WYSO will hold its second concert series of the year with the Diane Ballweg Winterfest Concerts on this Saturday, March 18.

Nearly 500 young musicians will display their great talents to the community during the concerts, which are dedicated to music teachers. (See below for times and programs. And listen to WYSO members talk about WYSO in the YouTube video at the bottom.)

The concert series will feature all five orchestras including the debut performance of WYSO’s newest string orchestra, Opus One.

Under the direction of Geri Hamilton, Opus One consists of string players ages 8 to 12. This ensemble focuses more on technique than on performance, incorporating instruction on fundamentals of scales, shifting and bowing, in addition to formative ensemble skills experience.

The Youth Orchestra concert will also feature two of the winners from the Youth Orchestra Concerto Competition: Violinist, Mary Deck and Percussionist, Adam Goren.

Mary Deck (below), age 16, is a junior at Madison West High School, and has been a part of WYSO since 2011. She will be performing the first movement of the Violin Concerto No. 4 in D minor, Op. 31, by Henri Vieuxtemps.

Adam Goren (below), age 18, is a senior at Middleton High School and has been a part of WYSO since 2013. He will be performing the third movement of Concertino for Marimba by Paul Creston.

The Diane Ballweg Winterfest Concerts will be held in Mills Concert Hall in the UW-Madison George Mosse Humanities Building, 455 North Park Street.

WYSO concerts are generally about an hour and a half in length, providing a great orchestral concert opportunity for families.

Tickets are available at the door, $10 for adults and $5 for youth 18 and under.

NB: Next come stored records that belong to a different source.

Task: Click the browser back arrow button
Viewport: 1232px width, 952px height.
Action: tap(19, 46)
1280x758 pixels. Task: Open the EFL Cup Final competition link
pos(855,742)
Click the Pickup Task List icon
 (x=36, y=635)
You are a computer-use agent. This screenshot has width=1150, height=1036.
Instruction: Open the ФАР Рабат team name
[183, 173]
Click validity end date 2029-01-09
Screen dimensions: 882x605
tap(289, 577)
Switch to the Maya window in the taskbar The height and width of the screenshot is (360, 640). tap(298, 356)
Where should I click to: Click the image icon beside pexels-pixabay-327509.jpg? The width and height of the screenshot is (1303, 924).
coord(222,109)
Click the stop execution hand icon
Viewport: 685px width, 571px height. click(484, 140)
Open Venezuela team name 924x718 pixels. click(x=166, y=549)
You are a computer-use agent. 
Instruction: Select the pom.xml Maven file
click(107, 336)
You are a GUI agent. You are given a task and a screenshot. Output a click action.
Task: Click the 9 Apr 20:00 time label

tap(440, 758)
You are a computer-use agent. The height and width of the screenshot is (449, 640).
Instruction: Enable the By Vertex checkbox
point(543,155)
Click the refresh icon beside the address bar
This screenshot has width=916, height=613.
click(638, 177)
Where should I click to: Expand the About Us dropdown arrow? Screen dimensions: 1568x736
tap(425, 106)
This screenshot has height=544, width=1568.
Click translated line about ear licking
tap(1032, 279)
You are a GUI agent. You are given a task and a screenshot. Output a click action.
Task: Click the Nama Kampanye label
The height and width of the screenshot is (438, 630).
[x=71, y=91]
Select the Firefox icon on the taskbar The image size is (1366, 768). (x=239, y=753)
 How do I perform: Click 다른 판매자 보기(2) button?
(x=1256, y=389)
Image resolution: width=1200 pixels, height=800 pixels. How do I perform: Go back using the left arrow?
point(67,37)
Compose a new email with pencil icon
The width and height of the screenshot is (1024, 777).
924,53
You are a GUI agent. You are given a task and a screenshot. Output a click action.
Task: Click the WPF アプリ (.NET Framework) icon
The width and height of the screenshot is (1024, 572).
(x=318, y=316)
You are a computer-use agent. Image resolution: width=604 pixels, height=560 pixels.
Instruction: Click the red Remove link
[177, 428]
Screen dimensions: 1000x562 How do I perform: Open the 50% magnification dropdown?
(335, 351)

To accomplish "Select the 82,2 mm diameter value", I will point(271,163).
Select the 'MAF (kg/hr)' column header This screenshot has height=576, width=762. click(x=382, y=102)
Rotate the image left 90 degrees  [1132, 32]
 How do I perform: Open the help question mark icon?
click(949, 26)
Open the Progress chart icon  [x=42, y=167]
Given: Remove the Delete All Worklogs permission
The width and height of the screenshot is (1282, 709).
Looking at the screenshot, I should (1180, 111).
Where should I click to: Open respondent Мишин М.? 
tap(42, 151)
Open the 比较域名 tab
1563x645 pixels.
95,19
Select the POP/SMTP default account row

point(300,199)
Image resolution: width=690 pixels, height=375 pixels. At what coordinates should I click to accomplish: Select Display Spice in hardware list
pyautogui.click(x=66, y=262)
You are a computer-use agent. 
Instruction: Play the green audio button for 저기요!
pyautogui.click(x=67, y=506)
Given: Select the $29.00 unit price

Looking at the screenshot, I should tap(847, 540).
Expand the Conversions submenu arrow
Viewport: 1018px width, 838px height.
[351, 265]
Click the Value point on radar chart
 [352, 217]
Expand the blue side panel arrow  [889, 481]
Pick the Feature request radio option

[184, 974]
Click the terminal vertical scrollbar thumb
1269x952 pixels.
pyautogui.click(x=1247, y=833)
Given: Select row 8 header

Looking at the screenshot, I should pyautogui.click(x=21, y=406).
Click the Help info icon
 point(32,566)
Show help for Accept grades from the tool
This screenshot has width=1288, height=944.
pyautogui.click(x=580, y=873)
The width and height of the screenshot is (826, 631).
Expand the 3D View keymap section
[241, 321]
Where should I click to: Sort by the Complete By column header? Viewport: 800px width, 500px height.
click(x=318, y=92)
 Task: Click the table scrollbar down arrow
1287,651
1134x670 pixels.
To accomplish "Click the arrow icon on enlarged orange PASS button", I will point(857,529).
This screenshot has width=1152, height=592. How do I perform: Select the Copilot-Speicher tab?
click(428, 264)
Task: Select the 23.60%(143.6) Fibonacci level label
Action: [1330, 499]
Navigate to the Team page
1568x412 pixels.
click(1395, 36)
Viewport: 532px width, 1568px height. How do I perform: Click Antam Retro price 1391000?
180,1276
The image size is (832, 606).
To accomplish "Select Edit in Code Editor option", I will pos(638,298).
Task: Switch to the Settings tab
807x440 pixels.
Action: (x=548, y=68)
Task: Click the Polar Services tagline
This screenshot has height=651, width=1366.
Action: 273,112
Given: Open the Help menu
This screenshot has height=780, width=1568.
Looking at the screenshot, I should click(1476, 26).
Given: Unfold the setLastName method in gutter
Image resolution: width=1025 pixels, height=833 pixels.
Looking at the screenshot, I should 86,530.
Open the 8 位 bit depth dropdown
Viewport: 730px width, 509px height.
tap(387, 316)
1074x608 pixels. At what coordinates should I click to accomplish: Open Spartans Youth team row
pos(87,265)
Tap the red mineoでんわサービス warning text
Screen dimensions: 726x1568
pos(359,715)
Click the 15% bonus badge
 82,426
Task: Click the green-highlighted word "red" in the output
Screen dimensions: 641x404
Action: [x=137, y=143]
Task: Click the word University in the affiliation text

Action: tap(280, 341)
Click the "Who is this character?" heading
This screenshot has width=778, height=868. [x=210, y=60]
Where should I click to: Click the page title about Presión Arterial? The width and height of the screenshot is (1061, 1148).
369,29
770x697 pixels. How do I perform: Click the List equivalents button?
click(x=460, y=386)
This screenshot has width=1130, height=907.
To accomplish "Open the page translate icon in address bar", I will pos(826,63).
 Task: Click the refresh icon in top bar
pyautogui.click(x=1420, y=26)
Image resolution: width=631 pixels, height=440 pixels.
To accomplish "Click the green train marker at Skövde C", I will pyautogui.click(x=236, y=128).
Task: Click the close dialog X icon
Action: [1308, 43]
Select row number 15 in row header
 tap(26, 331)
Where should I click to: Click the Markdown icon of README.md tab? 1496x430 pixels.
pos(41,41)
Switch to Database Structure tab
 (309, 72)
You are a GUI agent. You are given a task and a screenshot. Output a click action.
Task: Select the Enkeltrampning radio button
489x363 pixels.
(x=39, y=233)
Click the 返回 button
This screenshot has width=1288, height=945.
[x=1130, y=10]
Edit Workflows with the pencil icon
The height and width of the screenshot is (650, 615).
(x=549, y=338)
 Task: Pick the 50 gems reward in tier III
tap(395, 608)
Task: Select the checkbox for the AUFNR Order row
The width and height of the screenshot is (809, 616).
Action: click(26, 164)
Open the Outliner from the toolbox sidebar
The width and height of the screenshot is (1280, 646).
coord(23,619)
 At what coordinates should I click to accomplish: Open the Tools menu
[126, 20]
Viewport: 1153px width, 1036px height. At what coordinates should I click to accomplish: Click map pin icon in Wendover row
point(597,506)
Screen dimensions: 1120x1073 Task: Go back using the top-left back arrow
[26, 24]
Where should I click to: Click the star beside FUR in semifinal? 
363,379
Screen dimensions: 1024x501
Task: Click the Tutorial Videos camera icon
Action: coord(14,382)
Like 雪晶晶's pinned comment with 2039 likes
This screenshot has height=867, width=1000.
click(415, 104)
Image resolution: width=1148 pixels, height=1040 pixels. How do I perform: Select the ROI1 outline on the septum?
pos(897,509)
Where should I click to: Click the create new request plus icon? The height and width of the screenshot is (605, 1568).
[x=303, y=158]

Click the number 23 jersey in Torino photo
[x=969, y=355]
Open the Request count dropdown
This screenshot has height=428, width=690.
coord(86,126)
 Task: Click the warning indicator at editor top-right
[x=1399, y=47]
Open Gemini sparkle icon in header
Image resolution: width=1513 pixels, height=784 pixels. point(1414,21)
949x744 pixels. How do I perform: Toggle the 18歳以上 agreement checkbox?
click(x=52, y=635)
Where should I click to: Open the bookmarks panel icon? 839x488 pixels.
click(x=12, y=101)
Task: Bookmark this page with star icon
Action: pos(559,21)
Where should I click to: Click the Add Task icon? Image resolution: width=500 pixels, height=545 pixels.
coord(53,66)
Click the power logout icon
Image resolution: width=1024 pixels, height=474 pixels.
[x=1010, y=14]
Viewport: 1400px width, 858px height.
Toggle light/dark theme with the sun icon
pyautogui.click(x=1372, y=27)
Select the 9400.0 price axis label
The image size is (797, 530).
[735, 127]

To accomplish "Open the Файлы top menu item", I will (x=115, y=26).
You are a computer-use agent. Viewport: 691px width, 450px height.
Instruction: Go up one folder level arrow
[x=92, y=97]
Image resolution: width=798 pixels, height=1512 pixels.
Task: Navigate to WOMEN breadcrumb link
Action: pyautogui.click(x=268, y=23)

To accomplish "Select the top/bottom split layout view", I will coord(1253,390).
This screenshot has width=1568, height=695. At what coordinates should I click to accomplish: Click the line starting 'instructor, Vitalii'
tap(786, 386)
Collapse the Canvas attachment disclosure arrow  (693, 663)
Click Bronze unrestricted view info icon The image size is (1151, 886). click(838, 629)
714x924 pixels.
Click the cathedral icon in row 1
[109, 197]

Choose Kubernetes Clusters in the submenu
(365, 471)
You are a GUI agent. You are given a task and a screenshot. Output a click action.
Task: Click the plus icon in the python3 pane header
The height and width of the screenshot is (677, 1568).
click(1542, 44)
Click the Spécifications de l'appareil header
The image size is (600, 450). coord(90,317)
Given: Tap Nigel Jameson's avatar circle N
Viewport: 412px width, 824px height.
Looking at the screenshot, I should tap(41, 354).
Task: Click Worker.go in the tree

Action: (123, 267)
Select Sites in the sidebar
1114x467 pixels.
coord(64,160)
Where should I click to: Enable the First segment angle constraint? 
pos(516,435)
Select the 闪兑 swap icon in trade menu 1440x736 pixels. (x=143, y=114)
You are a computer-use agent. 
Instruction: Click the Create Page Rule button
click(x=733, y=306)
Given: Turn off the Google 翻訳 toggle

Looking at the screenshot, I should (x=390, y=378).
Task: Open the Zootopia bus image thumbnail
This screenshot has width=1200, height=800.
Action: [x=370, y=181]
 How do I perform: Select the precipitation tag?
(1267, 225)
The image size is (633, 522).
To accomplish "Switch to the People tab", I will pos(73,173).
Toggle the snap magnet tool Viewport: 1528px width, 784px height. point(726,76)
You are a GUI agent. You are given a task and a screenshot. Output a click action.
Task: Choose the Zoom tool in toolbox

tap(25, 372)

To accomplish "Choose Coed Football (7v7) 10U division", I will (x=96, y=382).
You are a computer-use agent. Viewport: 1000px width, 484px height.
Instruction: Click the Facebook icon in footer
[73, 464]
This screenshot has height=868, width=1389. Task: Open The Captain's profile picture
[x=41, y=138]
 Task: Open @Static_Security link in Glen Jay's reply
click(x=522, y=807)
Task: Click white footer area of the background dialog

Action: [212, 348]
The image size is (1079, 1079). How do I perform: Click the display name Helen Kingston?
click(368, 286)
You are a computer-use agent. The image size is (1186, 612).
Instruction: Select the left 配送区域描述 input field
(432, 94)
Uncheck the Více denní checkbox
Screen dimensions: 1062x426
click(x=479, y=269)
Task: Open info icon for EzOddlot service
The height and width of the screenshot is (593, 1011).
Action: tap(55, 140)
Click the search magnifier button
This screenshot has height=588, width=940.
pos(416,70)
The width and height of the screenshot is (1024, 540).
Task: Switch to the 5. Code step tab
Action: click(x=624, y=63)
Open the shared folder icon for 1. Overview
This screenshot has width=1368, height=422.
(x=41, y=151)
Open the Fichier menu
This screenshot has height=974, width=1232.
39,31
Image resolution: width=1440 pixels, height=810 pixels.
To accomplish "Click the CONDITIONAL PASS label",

For more information about WYSO, go to: https://www.wysomusic.org

This project is supported by Dane Arts with additional funds from the Endres Manufacturing Company Foundation, the Evjue Foundation, Inc., a charitable arm of The Capital Times, the W. Jerome Frautschi Foundation and the Pleasant T. Rowland Foundation. Generous funding was also provided from the American Girl’s Fund for Children. This project is also funded in part by a grant from the Madison Arts Commission with additional funds from the Wisconsin Arts Board.

SCHEDULE AND PROGRAMS

Opus One and Sinfonietta – 11:30 a.m.

Sinfonietta (below)

Longfield (b.1947), Black Diamond

Smetana (1824-1884), Themes from The Moldau, arr. Frost

Mosier, Kirt N., American Reel

Traditional Irish, The Salley Gardens

Richard Stephan (b. 1929), Variations On A Well-Know Sea Chantey,

Grundman  (1934-1996), Kentucky 1800

Leyden (1917-2014), Serenade for String Orchestra: Prelude, Fugue, Nocturne, Cakewalk

Dvorak (1841-1904), Themes From The New World Symphony arr. Gruselle

Opus One

Richard Meyer (b.1957), Night Shift

Follow the Drinking Gourd – African-American Folk Song arr. Carrie Lane Gruselle

Ewazen (b.1951), Four Royal Dances: The Lord

Brian Balmages (b.1975), A Beethoven Lullaby

For the Star of County Down –

Richard Meyer (b.1957) Dragonhunter

Concert Orchestra and Harp Ensemble (below top)  – 1:30 p.m.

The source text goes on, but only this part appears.